Slashdot Mirror


Decoding the Genome: Serious Infrastructure

Roland Piquepaille writes "The Wellcome Trust Sanger Institute is one of the largest genomics data centers in the world. In "The Hum and the Genome," the Scientist writes about the IT infrastructure needed to handle the avalanche of data that researchers have to analyze. With its 2,000 processors and its 300 terabytes of storage, the data center uses today about 0.75 megawatts (MW) of power at a cost of 140,000 per year (about $170K). But the data center will need more than a petabyte of storage within three years, and its yearly electricity bill will reach 500,000 (more than $600K) for about 1.4 MW, enough to power more than a thousand homes. The original article gets all the facts, but this summary contains all the essential numbers."

30 of 175 comments (clear)

  1. Breaking news from our reporter Roland Piquepaille by JamesD_UK · · Score: 5, Funny

    Lots of computers use lots of power which costs lots of money!

  2. Amazing! by poopdeville · · Score: 2, Funny

    The Wellcome Trust Sanger Institute is amazing it will-

    - optimize seamless communities
    - generate vertical e-services
    - everage synergistic convergence

    and best of all

    - engage e-business content Perfect solution

    --
    After all, I am strangely colored.
  3. Decoding the gnome? by LiquidCoooled · · Score: 5, Funny

    I misread that and thought it involved a spotlight and torture methods to a poor garden gnome :(

    "You will tell us what we need to know. WHERE IS THE LAWN MOWER!"

    --
    liqbase :: faster than paper
  4. Who owns the results? by Dancin_Santa · · Score: 5, Interesting

    The idea behind all this mapping is to find genetic sequences that can be used to mend ailing people. Using a computer to throw every single combination possible against the wall and seeing what sticks is certainly a way to go about this, but it also raises the spectre of a single large company owning all these combinations. This wouldn't be such a terrible thing if there was some sort of actual science involved, but by brute-forcing results, they are doing nothing more complicated than running a counting program with an infinite number of bits.

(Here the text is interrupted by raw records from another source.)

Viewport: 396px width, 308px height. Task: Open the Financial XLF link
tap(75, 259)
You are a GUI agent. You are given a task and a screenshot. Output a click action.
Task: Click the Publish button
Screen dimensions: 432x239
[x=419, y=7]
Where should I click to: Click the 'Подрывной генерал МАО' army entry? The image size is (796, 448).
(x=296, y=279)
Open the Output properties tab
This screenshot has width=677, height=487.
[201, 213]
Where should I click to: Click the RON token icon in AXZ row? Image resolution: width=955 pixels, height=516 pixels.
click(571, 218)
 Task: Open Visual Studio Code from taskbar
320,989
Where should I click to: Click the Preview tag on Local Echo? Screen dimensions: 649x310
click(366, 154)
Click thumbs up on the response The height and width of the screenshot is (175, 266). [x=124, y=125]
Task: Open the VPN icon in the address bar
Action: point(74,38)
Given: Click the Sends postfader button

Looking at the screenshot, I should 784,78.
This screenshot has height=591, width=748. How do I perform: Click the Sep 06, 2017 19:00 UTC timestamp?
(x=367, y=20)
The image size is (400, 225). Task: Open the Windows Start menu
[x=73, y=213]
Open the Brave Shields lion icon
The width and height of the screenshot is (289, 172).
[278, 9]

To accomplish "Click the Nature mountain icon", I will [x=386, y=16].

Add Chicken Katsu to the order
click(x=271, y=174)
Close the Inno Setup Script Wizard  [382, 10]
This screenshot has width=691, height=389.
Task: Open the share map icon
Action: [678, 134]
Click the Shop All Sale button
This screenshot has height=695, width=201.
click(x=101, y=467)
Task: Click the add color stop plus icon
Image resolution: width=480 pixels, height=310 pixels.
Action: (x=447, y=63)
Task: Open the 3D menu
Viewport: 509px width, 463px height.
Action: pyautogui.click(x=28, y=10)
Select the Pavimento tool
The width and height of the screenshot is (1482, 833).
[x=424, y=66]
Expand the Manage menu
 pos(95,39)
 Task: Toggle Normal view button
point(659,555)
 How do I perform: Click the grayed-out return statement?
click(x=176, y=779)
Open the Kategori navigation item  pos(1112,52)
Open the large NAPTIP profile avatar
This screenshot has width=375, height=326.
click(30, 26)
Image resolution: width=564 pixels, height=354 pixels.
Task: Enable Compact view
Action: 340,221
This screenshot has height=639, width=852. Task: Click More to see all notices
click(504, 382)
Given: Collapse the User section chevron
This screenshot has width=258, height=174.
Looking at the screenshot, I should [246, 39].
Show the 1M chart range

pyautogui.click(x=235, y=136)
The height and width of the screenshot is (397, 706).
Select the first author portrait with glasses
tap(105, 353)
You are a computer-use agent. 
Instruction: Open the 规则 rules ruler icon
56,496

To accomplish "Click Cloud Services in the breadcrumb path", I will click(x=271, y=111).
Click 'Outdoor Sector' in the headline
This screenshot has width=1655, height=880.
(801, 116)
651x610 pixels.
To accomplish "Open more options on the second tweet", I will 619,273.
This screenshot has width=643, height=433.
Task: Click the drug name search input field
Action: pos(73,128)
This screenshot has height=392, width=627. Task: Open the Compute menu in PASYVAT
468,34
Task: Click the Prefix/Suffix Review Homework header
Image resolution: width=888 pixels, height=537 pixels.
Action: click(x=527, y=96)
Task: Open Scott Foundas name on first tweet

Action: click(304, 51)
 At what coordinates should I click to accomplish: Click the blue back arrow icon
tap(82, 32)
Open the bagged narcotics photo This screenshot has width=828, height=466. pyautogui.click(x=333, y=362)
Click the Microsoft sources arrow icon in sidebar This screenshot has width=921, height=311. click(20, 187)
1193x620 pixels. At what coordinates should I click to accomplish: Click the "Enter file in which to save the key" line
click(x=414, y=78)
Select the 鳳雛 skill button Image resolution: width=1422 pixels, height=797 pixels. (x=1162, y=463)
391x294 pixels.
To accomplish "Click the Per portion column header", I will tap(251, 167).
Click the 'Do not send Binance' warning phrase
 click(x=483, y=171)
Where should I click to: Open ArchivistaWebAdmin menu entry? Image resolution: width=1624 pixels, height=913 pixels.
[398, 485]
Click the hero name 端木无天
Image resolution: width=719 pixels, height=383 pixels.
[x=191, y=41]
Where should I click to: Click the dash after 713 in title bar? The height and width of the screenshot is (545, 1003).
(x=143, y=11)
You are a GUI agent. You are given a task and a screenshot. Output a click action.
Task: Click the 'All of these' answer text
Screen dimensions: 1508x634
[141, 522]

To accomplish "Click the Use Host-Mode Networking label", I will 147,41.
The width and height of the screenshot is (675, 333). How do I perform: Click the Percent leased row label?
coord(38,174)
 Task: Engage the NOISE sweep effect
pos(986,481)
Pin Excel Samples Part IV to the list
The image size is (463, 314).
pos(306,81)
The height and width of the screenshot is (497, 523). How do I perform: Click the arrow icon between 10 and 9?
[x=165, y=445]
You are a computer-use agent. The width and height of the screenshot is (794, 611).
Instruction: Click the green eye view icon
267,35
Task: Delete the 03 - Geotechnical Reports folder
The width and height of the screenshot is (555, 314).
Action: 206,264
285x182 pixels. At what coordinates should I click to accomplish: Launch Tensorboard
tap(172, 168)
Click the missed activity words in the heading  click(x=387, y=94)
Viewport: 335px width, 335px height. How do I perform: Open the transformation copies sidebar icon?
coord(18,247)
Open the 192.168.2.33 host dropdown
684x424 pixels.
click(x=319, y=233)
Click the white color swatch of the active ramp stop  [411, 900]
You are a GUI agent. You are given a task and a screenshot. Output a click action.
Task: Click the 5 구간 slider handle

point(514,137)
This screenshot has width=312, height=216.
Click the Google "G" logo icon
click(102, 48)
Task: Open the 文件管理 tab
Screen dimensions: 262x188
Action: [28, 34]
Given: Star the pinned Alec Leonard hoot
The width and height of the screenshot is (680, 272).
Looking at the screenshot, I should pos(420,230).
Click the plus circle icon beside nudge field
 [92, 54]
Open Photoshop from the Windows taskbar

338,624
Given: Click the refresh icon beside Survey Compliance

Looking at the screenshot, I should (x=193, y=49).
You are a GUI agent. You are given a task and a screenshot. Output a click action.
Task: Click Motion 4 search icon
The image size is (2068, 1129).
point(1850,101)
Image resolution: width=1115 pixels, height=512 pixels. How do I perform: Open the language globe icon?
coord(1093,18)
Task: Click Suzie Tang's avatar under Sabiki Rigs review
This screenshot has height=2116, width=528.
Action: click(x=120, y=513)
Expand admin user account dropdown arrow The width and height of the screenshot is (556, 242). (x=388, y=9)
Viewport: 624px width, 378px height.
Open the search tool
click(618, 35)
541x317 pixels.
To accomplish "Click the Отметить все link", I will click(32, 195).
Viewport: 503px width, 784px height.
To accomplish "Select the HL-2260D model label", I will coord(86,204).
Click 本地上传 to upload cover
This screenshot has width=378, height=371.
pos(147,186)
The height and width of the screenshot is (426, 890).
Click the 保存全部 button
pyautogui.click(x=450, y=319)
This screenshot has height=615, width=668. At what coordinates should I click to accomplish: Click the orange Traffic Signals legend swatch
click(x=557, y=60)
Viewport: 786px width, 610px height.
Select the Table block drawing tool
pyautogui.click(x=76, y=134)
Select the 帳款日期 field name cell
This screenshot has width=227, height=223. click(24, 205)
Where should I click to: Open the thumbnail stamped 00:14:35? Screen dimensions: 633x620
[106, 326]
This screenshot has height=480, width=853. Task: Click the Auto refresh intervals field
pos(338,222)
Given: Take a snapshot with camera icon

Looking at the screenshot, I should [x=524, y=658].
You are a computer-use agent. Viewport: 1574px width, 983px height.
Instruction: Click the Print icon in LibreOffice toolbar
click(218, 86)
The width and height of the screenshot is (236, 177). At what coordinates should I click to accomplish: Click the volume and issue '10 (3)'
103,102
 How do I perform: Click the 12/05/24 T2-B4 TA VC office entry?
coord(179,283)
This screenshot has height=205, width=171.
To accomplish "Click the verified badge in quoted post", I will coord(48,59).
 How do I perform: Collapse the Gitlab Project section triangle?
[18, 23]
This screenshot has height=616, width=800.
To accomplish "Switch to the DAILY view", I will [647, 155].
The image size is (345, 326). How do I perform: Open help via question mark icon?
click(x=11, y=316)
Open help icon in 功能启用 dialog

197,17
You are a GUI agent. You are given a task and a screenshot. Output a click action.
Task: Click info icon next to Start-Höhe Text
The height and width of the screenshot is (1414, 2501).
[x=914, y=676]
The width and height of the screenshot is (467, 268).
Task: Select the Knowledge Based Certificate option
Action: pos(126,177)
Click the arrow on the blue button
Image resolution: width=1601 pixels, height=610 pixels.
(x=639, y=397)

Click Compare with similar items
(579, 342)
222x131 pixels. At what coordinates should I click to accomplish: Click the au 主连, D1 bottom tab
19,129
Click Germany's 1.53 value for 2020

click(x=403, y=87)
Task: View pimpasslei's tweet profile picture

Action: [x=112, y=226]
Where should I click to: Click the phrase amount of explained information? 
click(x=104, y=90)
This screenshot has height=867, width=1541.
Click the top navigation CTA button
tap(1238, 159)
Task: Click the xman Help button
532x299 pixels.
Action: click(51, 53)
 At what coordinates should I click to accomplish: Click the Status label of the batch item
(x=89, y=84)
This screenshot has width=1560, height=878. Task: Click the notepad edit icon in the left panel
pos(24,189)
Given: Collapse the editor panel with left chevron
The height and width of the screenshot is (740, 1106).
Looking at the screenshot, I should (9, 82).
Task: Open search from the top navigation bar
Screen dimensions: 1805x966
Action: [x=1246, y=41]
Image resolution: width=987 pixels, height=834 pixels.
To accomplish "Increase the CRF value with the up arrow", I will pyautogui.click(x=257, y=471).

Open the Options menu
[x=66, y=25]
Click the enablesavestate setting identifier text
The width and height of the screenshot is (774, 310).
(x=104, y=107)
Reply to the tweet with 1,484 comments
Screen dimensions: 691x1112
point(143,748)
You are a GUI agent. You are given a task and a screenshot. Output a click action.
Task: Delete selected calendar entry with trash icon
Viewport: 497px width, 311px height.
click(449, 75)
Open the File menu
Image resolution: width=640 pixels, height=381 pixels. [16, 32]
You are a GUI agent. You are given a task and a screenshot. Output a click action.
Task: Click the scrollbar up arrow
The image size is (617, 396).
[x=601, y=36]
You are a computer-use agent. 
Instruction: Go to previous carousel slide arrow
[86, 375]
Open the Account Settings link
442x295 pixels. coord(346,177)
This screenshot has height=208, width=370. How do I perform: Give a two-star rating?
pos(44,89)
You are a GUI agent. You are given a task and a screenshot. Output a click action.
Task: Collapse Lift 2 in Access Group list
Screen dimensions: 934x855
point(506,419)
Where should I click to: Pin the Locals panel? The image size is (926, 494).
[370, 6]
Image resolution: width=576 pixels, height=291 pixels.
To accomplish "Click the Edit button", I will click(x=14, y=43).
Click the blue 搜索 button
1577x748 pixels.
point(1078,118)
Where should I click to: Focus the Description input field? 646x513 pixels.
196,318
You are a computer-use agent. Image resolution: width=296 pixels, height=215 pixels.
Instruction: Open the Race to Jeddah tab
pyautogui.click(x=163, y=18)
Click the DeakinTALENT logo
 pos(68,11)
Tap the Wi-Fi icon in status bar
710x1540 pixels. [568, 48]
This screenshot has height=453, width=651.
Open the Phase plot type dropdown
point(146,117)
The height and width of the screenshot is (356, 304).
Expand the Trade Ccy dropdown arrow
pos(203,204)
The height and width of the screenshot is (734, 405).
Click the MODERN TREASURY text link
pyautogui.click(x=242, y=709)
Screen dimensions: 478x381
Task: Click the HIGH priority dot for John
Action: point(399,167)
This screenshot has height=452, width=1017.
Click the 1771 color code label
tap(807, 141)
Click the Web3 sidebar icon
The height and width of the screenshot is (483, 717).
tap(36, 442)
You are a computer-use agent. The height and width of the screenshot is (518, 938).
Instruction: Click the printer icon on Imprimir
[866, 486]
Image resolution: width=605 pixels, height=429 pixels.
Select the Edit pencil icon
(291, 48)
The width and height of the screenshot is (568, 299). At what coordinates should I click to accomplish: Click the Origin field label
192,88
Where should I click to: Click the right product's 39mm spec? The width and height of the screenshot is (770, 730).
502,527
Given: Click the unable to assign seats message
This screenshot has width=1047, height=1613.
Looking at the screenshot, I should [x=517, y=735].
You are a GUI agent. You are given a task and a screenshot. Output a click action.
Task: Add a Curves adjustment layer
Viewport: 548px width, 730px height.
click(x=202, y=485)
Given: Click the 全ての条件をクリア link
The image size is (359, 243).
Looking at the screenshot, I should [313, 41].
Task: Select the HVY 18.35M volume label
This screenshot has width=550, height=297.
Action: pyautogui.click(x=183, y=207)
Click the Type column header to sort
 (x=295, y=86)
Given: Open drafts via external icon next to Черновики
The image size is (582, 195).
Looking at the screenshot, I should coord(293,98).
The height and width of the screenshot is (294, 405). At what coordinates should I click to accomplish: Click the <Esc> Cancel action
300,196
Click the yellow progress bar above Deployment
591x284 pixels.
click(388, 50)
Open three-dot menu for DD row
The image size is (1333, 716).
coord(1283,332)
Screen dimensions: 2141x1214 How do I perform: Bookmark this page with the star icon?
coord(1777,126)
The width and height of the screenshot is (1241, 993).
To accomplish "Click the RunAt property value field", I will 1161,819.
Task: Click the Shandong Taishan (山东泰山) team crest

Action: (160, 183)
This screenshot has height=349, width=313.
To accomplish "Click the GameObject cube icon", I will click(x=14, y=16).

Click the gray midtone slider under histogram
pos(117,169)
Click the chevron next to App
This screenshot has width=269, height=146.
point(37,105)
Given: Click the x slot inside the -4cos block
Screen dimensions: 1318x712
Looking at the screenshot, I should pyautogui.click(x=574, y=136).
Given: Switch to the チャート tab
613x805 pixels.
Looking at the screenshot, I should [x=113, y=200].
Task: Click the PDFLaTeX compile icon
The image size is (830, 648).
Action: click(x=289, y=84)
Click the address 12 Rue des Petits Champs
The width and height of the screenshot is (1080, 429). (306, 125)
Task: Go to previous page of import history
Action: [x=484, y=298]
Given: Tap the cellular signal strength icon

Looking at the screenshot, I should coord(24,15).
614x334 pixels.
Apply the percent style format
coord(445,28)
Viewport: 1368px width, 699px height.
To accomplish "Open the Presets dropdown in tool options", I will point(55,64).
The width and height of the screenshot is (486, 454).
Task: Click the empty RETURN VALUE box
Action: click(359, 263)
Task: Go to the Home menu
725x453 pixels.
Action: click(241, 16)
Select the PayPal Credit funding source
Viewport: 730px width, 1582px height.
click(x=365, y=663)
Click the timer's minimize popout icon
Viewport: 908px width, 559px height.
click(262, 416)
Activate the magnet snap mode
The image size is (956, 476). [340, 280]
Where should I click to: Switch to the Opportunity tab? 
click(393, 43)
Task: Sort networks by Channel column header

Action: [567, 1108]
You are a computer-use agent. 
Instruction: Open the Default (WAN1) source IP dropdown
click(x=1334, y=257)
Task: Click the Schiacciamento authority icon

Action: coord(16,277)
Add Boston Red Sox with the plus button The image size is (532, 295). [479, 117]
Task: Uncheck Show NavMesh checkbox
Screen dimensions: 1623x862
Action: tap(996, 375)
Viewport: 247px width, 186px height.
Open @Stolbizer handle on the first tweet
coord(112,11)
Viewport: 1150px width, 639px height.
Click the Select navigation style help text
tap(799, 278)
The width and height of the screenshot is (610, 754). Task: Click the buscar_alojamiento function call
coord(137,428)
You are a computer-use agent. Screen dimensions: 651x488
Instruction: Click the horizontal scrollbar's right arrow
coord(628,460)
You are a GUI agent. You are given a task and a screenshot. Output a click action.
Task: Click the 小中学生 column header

    So each result is directly traceable to a number. Will these companies own these numbers? Can you even take out a patent on a number? In the DeCSS case, it was argued that the decoding algorithm was protected even though some implementations of it were nothing more than a carefully crafted prime number.

    I don't like the idea of someone owning numbers any more than I think someone should be entitled to the fruits of their own work. This whole patent "creation/reward" system is getting turned on its head because of the power of computers. What would have been prohibitive even 10 or 15 years ago is possible (even easy) now. How can we keep our rights without sacrificing the progress of science and the arts?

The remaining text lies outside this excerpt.